The Case for a Competition
Passions and confusion hover over the former World Trade Center site like lingering smoke. An international design competition could help clear the air downtown and produce creative, worthwhile structures that advance our whole culture. Without a competition, economic pressure and cronyism may allow any building done there to devolve toward architectural mediocrity, while the world loses a chance for a new vision. However, competitions are fraught with possibilities, good and bad, and are not panaceas: They require the right framework to succeed.
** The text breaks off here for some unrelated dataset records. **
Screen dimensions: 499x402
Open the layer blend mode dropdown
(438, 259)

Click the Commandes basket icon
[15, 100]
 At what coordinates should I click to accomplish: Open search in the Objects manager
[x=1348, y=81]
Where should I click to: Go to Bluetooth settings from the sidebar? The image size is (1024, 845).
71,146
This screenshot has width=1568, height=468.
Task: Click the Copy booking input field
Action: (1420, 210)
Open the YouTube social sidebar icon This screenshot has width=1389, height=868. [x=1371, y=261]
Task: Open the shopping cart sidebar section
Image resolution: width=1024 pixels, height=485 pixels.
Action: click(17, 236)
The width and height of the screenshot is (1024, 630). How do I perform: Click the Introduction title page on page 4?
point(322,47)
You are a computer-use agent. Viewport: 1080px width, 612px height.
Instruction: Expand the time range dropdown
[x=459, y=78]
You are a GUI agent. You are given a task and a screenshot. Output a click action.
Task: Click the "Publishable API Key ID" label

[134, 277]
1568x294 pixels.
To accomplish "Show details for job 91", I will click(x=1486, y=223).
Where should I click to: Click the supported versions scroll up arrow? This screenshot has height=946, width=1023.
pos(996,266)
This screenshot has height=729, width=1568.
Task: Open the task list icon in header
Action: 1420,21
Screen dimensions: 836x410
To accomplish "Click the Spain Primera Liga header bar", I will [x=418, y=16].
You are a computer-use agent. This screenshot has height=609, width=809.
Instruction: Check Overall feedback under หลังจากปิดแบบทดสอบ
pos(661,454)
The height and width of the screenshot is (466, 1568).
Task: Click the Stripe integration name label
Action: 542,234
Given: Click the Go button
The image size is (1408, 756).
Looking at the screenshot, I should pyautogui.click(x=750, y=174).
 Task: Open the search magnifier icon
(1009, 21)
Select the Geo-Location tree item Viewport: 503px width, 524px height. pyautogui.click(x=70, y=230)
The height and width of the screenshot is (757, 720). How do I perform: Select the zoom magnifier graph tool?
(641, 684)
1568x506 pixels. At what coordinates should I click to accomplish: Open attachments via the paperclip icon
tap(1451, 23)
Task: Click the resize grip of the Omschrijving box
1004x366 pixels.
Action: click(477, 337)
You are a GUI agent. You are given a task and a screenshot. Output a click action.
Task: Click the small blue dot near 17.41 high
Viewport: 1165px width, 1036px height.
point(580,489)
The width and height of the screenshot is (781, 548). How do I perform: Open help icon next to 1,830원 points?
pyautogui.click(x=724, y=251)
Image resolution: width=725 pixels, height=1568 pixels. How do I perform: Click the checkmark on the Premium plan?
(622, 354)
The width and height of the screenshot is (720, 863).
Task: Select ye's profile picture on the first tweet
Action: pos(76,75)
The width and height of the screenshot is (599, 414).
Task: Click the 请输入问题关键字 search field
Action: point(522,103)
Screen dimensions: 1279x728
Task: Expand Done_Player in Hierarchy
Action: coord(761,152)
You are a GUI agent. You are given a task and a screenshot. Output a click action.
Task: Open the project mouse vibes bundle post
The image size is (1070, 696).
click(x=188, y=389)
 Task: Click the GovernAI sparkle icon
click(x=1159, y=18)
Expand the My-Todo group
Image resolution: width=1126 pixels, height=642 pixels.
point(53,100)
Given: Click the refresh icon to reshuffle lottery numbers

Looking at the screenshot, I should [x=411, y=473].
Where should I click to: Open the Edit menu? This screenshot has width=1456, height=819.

The first requirement may be the hardest—an agreed-on program for the whole parcel. While cleanup efforts accelerate and leadership becomes more apparent, the simplest outlines of a consensus are emerging from the chaos. Conversations and roundtables mention a memorial to anchor the hallowed 16 acres, surrounded by housing as well as commercial and office space, with a cultural or educational component included for the long-term, civic weal. Mayor Bloomberg has informally endorsed similar programmatic goals. The ensuing months should promote debate, community discussions, and planning, resulting in a hard-nosed, realistic program for development.
The commissioning authority (yet to be defined, but bearing the stamp of governmental authority and fiscal responsibility) should approve a detailed plan, outlining infrastructure, urban, and development requirements before anything is built. Then we should refocus our gaze upward.
An international competition of architects, conducted at the highest level of oversight and participation, committed to the unvarnished, uncompromised execution of the designs for the entire site, would remove the ensuing commission from the political arena and give the city a shot at evolving greatness. The memorial, for example, calls for an emotional resonance that great artists and architects can provide if given a framework removed from cronyism or political pressure.
Wedding poetic building to utilitarian purposes may sound contradictory, but great examples already exist abroad—in Japan, for example, in the work of 2002 AIA Gold Medalist Tadao Ando, who routinely weds nature and simple materials to powerful effect. A competition could unleash an unprecedented worldwide design response and encourage an allusive, powerful work, as did the competition for the Chicago Tribune tower earlier in the 20th century (which catapulted nonwinner Eliel Saarinen into prominence) or the Vietnam Memorial in Washington, D.C.
Competitions can produce mixed results, particularly when finalists’ plans are allowed to be amalgamated. Political maneuvering mired the competition for the Reichstag, Germany’s parliament building in Berlin, in controversy, despite the fact that the finalists’ schemes promoted the technologically advanced, stunning revitalization of a formerly reviled building. Competitions can provoke critical attacks. Earlier, the United Nations Headquarters, a Modernist icon along the East River, wedded international luminaries, including the French architect Le Corbusier and New Yorker Wallace Harrison, but provoked divided opinion on its unveiling.
No one wants the status quo. Embedded in the requirements for all structures on the site should be ideas that propel the project into this new century. Symbolically, new structures will project our image globally: The world is watching what we will build.
An international competition would reflect New York’s continued preeminence among global cities. The intent would not be to subvert the excellent current planning for lower Manhattan by New York architects and engineers, much of which they have performed voluntarily; indeed, many of them would participate, either as individual finalists or as partners in larger groups executing the ultimate solutions. Instead, a competition would impel the entire design community, New Yorkers included, toward greatness. May the best ideas win.